WORK REQUEST: Write out exactly the lines running from the one with "Select the Fenerbahçe SK team badge" to the last line of the entries, keeping both the first and the last.

TASK INPUT:
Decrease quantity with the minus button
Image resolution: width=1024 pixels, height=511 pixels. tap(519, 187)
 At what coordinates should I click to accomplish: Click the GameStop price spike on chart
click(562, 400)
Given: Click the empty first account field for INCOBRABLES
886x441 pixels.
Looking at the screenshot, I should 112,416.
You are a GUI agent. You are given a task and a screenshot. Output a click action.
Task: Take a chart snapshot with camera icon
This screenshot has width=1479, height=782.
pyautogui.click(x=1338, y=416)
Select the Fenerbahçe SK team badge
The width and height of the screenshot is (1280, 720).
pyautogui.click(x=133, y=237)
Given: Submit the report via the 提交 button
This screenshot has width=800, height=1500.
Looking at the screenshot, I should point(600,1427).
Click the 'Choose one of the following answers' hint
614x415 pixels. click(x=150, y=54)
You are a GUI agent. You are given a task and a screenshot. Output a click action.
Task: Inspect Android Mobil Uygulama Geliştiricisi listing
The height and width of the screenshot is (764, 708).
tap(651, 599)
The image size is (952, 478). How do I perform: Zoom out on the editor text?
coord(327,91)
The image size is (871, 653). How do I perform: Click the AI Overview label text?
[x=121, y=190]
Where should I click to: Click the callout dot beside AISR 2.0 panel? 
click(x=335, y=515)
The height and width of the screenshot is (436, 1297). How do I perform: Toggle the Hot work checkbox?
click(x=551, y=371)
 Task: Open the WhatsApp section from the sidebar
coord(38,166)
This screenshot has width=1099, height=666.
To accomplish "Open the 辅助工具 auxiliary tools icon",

ANSWER BOX:
Select the Fenerbahçe SK team badge
The width and height of the screenshot is (1280, 720).
pyautogui.click(x=133, y=237)
Given: Submit the report via the 提交 button
This screenshot has width=800, height=1500.
Looking at the screenshot, I should point(600,1427).
Click the 'Choose one of the following answers' hint
614x415 pixels. click(x=150, y=54)
You are a GUI agent. You are given a task and a screenshot. Output a click action.
Task: Inspect Android Mobil Uygulama Geliştiricisi listing
The height and width of the screenshot is (764, 708).
tap(651, 599)
The image size is (952, 478). How do I perform: Zoom out on the editor text?
coord(327,91)
The image size is (871, 653). How do I perform: Click the AI Overview label text?
[x=121, y=190]
Where should I click to: Click the callout dot beside AISR 2.0 panel? 
click(x=335, y=515)
The height and width of the screenshot is (436, 1297). How do I perform: Toggle the Hot work checkbox?
click(x=551, y=371)
 Task: Open the WhatsApp section from the sidebar
coord(38,166)
This screenshot has width=1099, height=666.
To accomplish "Open the 辅助工具 auxiliary tools icon",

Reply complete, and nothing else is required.